== Material shown
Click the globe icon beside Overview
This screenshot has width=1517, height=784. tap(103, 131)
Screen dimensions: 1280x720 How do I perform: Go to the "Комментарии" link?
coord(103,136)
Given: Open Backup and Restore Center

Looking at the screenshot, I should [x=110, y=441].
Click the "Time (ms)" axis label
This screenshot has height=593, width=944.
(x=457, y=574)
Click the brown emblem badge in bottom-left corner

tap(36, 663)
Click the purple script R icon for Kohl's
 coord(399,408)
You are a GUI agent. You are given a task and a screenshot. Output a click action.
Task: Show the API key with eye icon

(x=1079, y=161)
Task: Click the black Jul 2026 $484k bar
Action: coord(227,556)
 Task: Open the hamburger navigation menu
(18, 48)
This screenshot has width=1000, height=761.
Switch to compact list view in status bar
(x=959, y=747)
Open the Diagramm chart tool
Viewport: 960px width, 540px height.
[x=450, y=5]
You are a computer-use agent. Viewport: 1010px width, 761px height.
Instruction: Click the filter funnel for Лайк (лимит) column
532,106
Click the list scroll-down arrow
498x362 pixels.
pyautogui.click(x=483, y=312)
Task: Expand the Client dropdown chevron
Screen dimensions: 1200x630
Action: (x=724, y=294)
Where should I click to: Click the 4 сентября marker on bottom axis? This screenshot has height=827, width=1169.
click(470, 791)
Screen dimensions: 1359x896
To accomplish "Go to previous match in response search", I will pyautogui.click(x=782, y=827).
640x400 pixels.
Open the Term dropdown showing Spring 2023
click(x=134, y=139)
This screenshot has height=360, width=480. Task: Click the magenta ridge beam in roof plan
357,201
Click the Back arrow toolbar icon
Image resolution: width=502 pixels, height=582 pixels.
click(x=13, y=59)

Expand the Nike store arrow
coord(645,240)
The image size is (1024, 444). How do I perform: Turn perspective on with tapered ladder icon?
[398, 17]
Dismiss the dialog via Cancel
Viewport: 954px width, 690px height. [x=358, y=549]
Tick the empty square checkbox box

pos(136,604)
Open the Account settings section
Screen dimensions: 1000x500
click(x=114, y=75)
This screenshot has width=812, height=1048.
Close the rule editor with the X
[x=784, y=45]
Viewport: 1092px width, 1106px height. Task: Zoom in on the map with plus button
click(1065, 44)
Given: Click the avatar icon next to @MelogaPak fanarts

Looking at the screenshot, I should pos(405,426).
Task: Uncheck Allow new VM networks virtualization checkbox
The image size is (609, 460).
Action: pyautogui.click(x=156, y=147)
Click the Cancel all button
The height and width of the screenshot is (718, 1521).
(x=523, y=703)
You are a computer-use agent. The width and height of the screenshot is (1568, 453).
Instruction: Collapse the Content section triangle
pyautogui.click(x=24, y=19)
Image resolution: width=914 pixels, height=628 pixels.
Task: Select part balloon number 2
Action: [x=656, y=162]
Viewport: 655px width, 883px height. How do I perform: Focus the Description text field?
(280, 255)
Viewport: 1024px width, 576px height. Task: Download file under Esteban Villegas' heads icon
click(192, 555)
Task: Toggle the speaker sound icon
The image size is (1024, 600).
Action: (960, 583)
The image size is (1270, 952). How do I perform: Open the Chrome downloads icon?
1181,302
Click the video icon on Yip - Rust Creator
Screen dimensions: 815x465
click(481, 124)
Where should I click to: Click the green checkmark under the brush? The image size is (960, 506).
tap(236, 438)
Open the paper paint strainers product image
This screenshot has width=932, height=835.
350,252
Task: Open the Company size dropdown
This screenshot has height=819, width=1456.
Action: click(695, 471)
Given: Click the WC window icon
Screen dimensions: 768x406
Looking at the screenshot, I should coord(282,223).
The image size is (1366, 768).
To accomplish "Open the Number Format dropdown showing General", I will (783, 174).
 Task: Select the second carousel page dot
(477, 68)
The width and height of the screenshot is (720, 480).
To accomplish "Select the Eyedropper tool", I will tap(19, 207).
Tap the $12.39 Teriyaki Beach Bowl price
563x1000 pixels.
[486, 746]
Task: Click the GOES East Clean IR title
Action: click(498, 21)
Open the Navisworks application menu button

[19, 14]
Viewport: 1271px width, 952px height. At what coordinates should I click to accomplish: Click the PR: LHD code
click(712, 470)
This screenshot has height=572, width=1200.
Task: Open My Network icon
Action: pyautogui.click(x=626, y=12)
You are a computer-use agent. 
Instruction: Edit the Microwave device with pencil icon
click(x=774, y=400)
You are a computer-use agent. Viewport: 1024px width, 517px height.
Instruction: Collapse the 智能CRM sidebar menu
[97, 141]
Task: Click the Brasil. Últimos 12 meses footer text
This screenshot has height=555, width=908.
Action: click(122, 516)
====
● **The task**:
Make sure that every entry above is copied out exactly as it stands.

● **Answer below**:
Click the globe icon beside Overview
This screenshot has width=1517, height=784. tap(103, 131)
Screen dimensions: 1280x720 How do I perform: Go to the "Комментарии" link?
coord(103,136)
Given: Open Backup and Restore Center

Looking at the screenshot, I should [x=110, y=441].
Click the "Time (ms)" axis label
This screenshot has height=593, width=944.
(x=457, y=574)
Click the brown emblem badge in bottom-left corner

tap(36, 663)
Click the purple script R icon for Kohl's
 coord(399,408)
You are a GUI agent. You are given a task and a screenshot. Output a click action.
Task: Show the API key with eye icon

(x=1079, y=161)
Task: Click the black Jul 2026 $484k bar
Action: coord(227,556)
 Task: Open the hamburger navigation menu
(18, 48)
This screenshot has width=1000, height=761.
Switch to compact list view in status bar
(x=959, y=747)
Open the Diagramm chart tool
Viewport: 960px width, 540px height.
[x=450, y=5]
You are a computer-use agent. Viewport: 1010px width, 761px height.
Instruction: Click the filter funnel for Лайк (лимит) column
532,106
Click the list scroll-down arrow
498x362 pixels.
pyautogui.click(x=483, y=312)
Task: Expand the Client dropdown chevron
Screen dimensions: 1200x630
Action: (x=724, y=294)
Where should I click to: Click the 4 сентября marker on bottom axis? This screenshot has height=827, width=1169.
click(470, 791)
Screen dimensions: 1359x896
To accomplish "Go to previous match in response search", I will pyautogui.click(x=782, y=827).
640x400 pixels.
Open the Term dropdown showing Spring 2023
click(x=134, y=139)
This screenshot has height=360, width=480. Task: Click the magenta ridge beam in roof plan
357,201
Click the Back arrow toolbar icon
Image resolution: width=502 pixels, height=582 pixels.
click(x=13, y=59)

Expand the Nike store arrow
coord(645,240)
The image size is (1024, 444). How do I perform: Turn perspective on with tapered ladder icon?
[398, 17]
Dismiss the dialog via Cancel
Viewport: 954px width, 690px height. [x=358, y=549]
Tick the empty square checkbox box

pos(136,604)
Open the Account settings section
Screen dimensions: 1000x500
click(x=114, y=75)
This screenshot has width=812, height=1048.
Close the rule editor with the X
[x=784, y=45]
Viewport: 1092px width, 1106px height. Task: Zoom in on the map with plus button
click(1065, 44)
Given: Click the avatar icon next to @MelogaPak fanarts

Looking at the screenshot, I should pos(405,426).
Task: Uncheck Allow new VM networks virtualization checkbox
The image size is (609, 460).
Action: pyautogui.click(x=156, y=147)
Click the Cancel all button
The height and width of the screenshot is (718, 1521).
(x=523, y=703)
You are a computer-use agent. The width and height of the screenshot is (1568, 453).
Instruction: Collapse the Content section triangle
pyautogui.click(x=24, y=19)
Image resolution: width=914 pixels, height=628 pixels.
Task: Select part balloon number 2
Action: [x=656, y=162]
Viewport: 655px width, 883px height. How do I perform: Focus the Description text field?
(280, 255)
Viewport: 1024px width, 576px height. Task: Download file under Esteban Villegas' heads icon
click(192, 555)
Task: Toggle the speaker sound icon
The image size is (1024, 600).
Action: (960, 583)
The image size is (1270, 952). How do I perform: Open the Chrome downloads icon?
1181,302
Click the video icon on Yip - Rust Creator
Screen dimensions: 815x465
click(481, 124)
Where should I click to: Click the green checkmark under the brush? The image size is (960, 506).
tap(236, 438)
Open the paper paint strainers product image
This screenshot has width=932, height=835.
350,252
Task: Open the Company size dropdown
This screenshot has height=819, width=1456.
Action: click(695, 471)
Given: Click the WC window icon
Screen dimensions: 768x406
Looking at the screenshot, I should coord(282,223).
The image size is (1366, 768).
To accomplish "Open the Number Format dropdown showing General", I will (783, 174).
 Task: Select the second carousel page dot
(477, 68)
The width and height of the screenshot is (720, 480).
To accomplish "Select the Eyedropper tool", I will tap(19, 207).
Tap the $12.39 Teriyaki Beach Bowl price
563x1000 pixels.
[486, 746]
Task: Click the GOES East Clean IR title
Action: click(498, 21)
Open the Navisworks application menu button

[19, 14]
Viewport: 1271px width, 952px height. At what coordinates should I click to accomplish: Click the PR: LHD code
click(712, 470)
This screenshot has height=572, width=1200.
Task: Open My Network icon
Action: pyautogui.click(x=626, y=12)
You are a computer-use agent. 
Instruction: Edit the Microwave device with pencil icon
click(x=774, y=400)
You are a computer-use agent. Viewport: 1024px width, 517px height.
Instruction: Collapse the 智能CRM sidebar menu
[97, 141]
Task: Click the Brasil. Últimos 12 meses footer text
This screenshot has height=555, width=908.
Action: click(122, 516)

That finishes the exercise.